An example above is the same as the example from "Replying with an object" section.

Why Alexa Message Builder is not the part of Alexa Skill Kit?

Well, without a real reason, Alexa Message Builder was developed before Alexa Skill Kit, and they are separate modules in case anyone needs just one of them without the other.

Async replies

Alexa Skill Kit uses promises to handle async replies. To be able to reply asynchronously simply return the promise and resolve it with a text or an object and Alexa Skill Kit will apply the same rules as above.

For example:

const alexaSkillKit = require('alexa-skill-kit')
exports.handler = function(event, context) {
  alexaSkillKit(event, context, parsedMessage => {
    return fetchSomethingFromTheServer()
      .then(result => doSomethingWithTheResult(result))
      .then(processedResult => {
        return `Here's an info from the server: ${processedResult}`

Alexa Skill Kit will answer with the text:

`Here's an info from the server: ${processedResult}`

API reference

Alexa Skill Kit (function) receives following attributes:

  • Event (object, required) — an unmodified object received from Amazon Alexa. If your Lambda function receives an object that is not valid Amazon Alexa request it will not parse it and your handler function will never be called.
  • Context (object, required) — a context object received on AWS Lambda, it is recommended not to modify it, but Alexa Skill Kit will use context.succeed and functions only, so you can pass a custom object that contains those two functions from and original context object.
  • Handler (function, required) — a function that receives parsed event and returns a reply that will be passed to Amazon Alexa.

Handler function is a function that receives parsed event and can return string, object or a promise that will return string or object when it is resolved.

In case you don't want Alexa to reply simply return null or don't return at all.
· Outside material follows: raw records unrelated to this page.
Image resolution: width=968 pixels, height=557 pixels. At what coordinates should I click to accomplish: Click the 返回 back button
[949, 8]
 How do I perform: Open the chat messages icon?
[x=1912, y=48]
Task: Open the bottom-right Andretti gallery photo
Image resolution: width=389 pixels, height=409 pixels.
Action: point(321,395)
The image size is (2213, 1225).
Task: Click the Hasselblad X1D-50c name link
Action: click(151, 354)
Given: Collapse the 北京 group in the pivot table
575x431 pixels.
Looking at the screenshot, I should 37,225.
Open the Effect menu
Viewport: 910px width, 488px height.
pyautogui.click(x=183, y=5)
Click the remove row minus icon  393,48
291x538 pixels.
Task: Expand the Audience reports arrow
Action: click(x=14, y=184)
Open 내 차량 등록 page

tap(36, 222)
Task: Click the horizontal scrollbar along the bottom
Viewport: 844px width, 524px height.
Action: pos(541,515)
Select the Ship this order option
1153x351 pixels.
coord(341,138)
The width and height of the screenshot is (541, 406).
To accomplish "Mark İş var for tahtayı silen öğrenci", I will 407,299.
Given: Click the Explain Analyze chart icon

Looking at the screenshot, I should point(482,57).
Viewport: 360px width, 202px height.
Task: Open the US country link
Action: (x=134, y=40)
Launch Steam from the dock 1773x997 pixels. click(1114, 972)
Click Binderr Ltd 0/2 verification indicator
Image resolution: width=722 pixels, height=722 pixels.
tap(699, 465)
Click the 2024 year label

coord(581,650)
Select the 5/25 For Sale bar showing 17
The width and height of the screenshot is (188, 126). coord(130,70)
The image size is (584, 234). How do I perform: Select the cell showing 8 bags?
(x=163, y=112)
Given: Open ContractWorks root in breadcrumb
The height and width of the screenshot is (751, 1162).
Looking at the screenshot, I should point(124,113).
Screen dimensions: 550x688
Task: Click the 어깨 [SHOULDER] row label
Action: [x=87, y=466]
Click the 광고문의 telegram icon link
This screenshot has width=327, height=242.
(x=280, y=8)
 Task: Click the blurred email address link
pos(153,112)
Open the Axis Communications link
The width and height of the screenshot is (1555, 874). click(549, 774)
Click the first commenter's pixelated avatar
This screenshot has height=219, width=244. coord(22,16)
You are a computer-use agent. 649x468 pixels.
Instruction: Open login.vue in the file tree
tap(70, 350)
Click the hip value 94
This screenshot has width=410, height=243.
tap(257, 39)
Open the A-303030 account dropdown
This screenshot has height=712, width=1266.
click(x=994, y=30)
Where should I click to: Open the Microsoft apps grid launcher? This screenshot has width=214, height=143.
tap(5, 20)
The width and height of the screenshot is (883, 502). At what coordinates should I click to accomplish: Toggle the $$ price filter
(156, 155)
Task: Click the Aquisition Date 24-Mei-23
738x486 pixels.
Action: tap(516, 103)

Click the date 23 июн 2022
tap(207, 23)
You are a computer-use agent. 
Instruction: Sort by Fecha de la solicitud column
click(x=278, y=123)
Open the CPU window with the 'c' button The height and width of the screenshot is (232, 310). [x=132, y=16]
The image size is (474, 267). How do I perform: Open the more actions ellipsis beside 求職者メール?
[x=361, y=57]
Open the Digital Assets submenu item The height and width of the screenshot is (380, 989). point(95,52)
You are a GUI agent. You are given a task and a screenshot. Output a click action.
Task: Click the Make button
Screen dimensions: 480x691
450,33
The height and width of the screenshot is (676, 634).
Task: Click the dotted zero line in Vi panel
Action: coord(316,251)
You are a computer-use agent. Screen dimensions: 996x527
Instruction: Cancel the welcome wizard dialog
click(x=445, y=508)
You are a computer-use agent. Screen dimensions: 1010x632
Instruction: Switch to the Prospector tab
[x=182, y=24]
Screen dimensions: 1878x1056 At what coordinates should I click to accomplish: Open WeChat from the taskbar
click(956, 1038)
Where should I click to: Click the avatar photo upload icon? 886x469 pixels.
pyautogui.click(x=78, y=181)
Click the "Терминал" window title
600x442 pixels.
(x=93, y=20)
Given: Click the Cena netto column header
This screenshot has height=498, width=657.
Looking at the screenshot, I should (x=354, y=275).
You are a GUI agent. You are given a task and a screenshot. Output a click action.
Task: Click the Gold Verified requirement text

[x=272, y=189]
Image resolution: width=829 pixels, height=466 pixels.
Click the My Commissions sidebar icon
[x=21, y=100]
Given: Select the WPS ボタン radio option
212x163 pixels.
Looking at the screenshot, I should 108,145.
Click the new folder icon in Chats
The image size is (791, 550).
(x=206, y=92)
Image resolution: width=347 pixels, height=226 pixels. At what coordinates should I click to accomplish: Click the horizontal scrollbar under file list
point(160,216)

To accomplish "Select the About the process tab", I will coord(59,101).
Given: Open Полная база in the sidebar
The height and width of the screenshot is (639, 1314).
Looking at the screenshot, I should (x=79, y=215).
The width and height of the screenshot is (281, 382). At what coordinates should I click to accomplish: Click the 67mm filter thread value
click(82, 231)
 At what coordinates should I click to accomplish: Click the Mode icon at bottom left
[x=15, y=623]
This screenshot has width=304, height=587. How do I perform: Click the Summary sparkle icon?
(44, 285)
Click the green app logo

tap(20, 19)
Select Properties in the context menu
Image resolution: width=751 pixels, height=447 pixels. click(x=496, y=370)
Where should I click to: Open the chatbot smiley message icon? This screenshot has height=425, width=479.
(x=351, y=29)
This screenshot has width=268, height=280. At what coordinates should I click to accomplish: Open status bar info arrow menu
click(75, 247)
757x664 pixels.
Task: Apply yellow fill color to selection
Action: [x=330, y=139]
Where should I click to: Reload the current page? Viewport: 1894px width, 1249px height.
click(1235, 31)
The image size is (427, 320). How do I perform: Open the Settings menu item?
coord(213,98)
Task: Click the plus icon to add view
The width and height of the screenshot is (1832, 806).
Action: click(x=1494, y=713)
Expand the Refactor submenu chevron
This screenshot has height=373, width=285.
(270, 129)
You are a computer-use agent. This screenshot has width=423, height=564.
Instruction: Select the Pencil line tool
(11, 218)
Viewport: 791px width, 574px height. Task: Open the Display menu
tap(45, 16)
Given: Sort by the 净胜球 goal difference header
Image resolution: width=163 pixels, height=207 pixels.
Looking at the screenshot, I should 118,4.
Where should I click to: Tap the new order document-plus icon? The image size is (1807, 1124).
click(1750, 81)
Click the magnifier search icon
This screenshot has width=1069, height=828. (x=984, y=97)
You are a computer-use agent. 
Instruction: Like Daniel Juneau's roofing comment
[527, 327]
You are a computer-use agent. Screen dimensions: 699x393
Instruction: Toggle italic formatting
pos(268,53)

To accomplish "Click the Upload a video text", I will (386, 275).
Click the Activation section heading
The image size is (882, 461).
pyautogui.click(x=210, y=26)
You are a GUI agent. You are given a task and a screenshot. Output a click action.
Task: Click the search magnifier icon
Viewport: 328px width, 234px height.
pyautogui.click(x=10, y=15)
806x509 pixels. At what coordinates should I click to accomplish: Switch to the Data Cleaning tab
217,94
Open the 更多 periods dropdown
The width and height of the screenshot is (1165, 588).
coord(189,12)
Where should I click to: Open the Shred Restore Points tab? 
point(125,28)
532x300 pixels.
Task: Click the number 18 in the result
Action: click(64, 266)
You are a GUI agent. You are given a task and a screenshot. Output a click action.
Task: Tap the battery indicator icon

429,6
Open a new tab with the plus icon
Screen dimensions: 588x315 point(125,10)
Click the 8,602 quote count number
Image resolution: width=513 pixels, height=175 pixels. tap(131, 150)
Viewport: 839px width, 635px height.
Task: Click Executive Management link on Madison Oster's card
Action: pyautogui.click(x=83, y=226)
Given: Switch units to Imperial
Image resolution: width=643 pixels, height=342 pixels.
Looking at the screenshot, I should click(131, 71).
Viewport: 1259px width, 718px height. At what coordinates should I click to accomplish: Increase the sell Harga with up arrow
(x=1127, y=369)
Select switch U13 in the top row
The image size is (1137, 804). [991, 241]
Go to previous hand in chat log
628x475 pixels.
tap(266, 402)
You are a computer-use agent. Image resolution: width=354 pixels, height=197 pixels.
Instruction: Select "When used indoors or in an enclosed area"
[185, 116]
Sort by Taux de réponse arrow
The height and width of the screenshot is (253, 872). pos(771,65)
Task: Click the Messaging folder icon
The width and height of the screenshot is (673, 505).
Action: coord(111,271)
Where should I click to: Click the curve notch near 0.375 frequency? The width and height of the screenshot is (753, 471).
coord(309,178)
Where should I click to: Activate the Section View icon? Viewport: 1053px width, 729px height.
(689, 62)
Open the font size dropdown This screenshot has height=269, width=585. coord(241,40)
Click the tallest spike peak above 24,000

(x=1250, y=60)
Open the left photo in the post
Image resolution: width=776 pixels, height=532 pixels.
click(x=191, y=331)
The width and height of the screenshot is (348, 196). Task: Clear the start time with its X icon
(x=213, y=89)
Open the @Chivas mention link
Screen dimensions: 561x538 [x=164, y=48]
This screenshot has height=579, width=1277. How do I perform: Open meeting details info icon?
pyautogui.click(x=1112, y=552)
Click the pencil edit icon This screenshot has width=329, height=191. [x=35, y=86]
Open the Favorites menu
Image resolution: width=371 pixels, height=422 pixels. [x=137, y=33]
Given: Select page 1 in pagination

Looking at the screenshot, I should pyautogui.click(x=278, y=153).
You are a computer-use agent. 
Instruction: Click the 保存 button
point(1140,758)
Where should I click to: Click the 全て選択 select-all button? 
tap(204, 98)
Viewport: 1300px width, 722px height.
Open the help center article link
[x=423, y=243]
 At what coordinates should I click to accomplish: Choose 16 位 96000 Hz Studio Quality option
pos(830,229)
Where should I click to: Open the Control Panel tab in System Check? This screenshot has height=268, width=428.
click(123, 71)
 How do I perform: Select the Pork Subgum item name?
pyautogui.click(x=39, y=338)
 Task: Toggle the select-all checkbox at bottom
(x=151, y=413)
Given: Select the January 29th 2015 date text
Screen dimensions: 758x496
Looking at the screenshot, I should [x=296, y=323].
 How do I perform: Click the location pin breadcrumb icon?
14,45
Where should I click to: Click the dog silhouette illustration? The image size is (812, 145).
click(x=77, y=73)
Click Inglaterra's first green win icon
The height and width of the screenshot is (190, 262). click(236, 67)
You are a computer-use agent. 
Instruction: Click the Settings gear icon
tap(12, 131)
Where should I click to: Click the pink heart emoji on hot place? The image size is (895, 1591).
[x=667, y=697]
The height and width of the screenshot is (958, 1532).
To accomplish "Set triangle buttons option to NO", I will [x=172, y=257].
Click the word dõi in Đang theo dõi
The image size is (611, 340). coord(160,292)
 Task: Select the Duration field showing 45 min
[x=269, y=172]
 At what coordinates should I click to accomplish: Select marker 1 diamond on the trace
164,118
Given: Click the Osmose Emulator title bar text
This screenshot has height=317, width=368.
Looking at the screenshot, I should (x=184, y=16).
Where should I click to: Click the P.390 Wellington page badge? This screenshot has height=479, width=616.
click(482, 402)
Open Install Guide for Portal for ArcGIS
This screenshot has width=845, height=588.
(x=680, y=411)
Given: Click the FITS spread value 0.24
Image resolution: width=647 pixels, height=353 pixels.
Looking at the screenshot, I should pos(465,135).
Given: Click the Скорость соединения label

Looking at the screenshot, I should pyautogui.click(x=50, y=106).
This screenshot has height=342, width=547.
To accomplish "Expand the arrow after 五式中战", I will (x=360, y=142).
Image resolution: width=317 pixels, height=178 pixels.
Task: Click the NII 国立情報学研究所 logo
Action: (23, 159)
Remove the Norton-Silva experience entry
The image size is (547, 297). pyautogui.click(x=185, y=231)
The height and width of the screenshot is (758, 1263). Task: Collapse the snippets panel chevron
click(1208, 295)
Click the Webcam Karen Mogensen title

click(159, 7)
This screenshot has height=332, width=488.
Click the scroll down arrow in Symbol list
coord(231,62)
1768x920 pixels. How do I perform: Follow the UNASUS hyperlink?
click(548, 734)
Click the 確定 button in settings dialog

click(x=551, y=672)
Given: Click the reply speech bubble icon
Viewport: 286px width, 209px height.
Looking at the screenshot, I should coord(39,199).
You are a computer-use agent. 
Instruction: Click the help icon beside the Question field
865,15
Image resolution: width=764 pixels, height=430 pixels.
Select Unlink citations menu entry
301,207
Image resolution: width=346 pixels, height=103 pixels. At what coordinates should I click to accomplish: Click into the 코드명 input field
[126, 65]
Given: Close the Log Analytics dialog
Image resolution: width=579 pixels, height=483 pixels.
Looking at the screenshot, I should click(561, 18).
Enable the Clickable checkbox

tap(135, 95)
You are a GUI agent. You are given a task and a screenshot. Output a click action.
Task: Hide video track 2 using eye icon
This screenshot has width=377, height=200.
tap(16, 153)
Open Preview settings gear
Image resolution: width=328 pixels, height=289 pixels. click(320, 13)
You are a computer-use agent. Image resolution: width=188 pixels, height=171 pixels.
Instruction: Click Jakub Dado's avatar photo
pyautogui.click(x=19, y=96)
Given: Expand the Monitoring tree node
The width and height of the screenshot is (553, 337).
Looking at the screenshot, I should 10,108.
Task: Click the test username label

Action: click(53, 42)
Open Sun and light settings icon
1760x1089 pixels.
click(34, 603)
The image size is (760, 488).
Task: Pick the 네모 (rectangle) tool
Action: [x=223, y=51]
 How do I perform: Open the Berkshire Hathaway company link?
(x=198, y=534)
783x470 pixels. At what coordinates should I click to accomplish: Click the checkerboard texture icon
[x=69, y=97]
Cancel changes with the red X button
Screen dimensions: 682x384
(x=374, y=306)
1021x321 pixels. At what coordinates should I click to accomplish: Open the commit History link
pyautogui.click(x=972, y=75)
Parsed object is an object that contains following properties:

  • type (string) - type of the request, it can be 'LaunchRequest', 'IntentRequest', 'SessionEndedRequest', or one of the 'AudioPlayer' or 'PlaybackController' requests
  • request (object) - full request object from Alexa request
  • intent: (object, can be null) - intent object from Alexa request, if the request does not contain intent, this property will be null
  • session: (object, can be null) - session object from Alexa request, if session doesn't exists in the request, this property will be null
  • sessionAttributes: (object) - an object with session attributes from Alexa request, if they does not exist, this property will be an empty object ({})
  • user: (object) - user object from Alexa request, Alexa Skill Kit will try to load user from the context, then from the session and finally, it'll set an empty object if user info is not found
  • originalRequest: (object) - full Alexa request, as received from AWS Lambda and as described in an official documentation.


Folder structure

The main body of code is in the lib directory.

The tests are in the spec directory, and should follow the structure of the corresponding source files. All executable test file names should end with -spec, so they will be automatically picked up by npm test. Any additional project files, helper classes etc that must not be directly executed by the test runner should not end with -spec. You can use the spec/helpers directory to store Jasmine helpers, that will be loaded before any test is executed.

Running tests

We use Jasmine for unit and integration tests. Unless there is a very compelling reason to use something different, please continue using Jasmine for tests. The existing tests are in the spec folder. Here are some useful command shortcuts:

Run all the tests:

npm test

Run only some tests:

npm test -- filter=prefix

Get detailed hierarchical test name reporting:

npm test -- full

We use ESLint for syntax consistency, and the linting rules are included in this repository. Running npm test will check the linting rules as well. Please make sure your code has no linting errors before submitting a pull request.